[Start Document segment]

📰In news released overnight, it was reported by Wall Street Journal that Ford Motor and BYD are in discussions on a partnership in which Ford would import batteries from BYD to its factories outside the US, solving a key problem for Ford which needs a battery supplier as it ramps up its lineup of hybrids and pulls back from electric vehicles
🔼Nio Singapore shares are trading 1.7% higher this morning as of 925AM to USD 4.70 while trending Nio call warrant 9PGW (https://warrants.com.sg/tools/livematrix/9PGW) is up 5% to SGD 0.021.
🔊Bloomberg had reported overnight an upgraded recommendation (from Neutral to Outperform) on Nio shares from Macquarie given that fourth-quarter sales reached the high-end of guidance as strong ES8 and Firefly demand drove quarter-over-quarter growth. The analyst thus believe Nio is better positioned to weather the current headwinds in Chinese autos
Some of the known headwinds in the Chinese autos space include,
1⃣Volume headwind from softer policies: The EV registration tax incentive has been cut, and is now 5% up to Rmb15,000 (was 10% up to Rmb30,000) on top of revised vehicle replacement subsidies of 12% up to Rmb20,000 (versus fixed amount)

[End Document segment]

> **Short exercise 1**
List every renminbi amount that appears in the market news brief.

[Start Records provided]

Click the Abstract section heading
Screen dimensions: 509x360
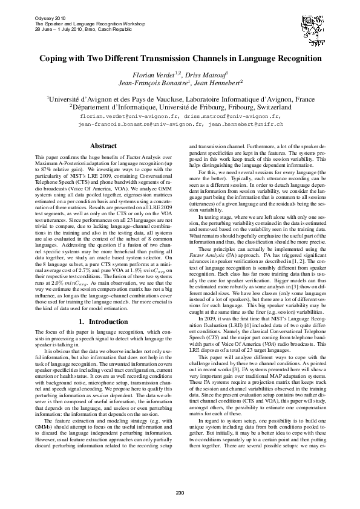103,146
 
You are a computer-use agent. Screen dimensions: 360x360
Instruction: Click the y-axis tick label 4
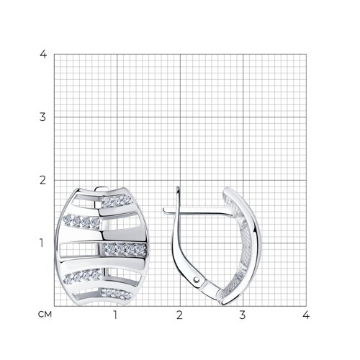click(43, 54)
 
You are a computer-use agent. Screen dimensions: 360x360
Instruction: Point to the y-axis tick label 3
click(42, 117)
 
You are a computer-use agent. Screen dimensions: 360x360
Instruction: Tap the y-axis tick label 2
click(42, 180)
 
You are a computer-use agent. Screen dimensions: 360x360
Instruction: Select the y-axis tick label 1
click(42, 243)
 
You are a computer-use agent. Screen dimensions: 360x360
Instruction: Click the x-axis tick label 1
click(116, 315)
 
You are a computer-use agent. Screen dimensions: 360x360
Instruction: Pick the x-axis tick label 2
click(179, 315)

[End Records provided]
[Start Records provided]

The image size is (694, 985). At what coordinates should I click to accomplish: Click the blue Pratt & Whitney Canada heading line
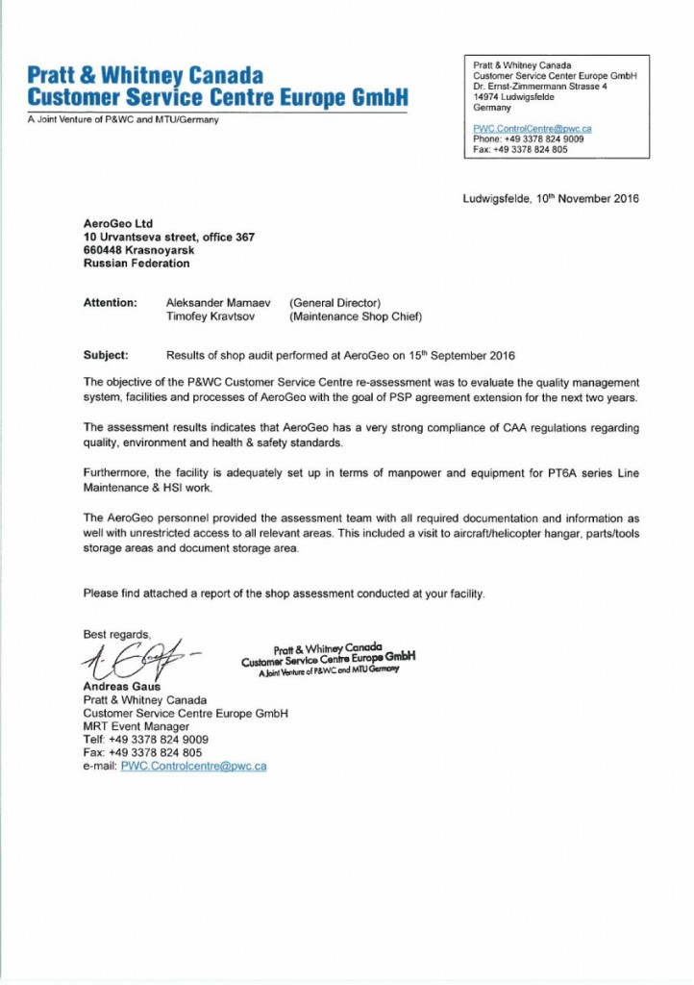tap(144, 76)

[End Records provided]

> **Short exercise 2**
Extract from the records the lines running from the line that contains "The image size" through the line that contains "tap(144, 76)", inclusive. Leave the pictures out.

> **Full output 1**
Rmb15,000
Rmb30,000
Rmb20,000

> **Full output 2**
The image size is (694, 985). At what coordinates should I click to accomplish: Click the blue Pratt & Whitney Canada heading line
tap(144, 76)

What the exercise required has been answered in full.